» Task directions: Print, exactly and without pictures, the lines from the one where "Where should I" appears down to the end of the entries.

» Data records:
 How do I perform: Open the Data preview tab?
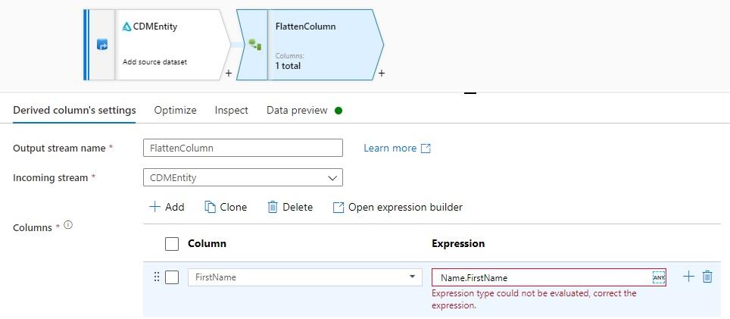[297, 110]
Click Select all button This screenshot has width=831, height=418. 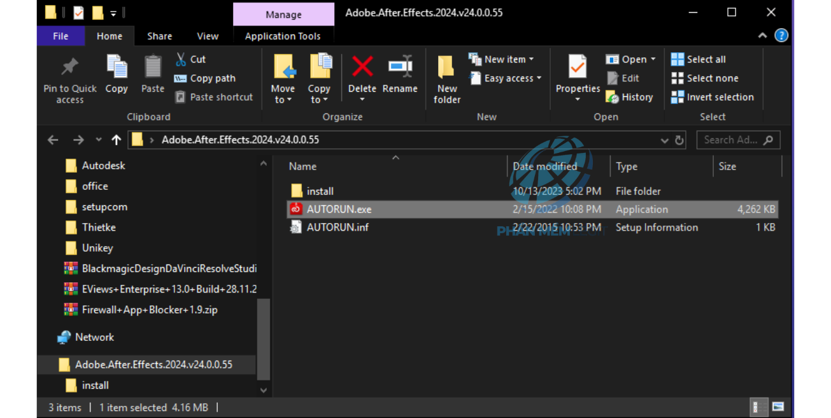pyautogui.click(x=699, y=59)
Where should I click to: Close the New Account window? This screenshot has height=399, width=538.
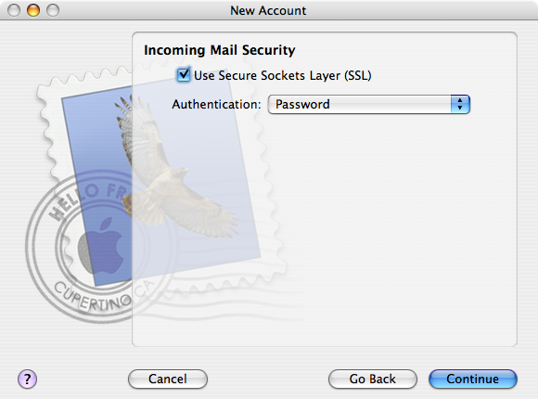(14, 10)
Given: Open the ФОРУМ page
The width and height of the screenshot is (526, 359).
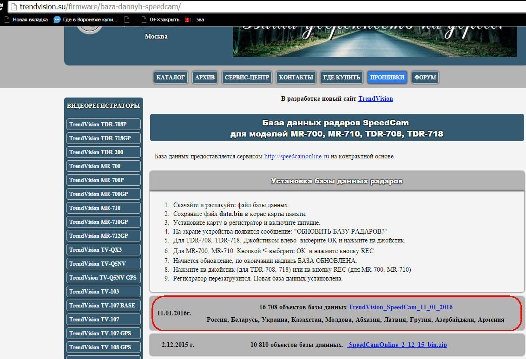Looking at the screenshot, I should coord(425,78).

» Answer section:
Where should I click to: Close the New Account window? This screenshot has height=399, width=538.
(14, 10)
Given: Open the ФОРУМ page
The width and height of the screenshot is (526, 359).
Looking at the screenshot, I should coord(425,78).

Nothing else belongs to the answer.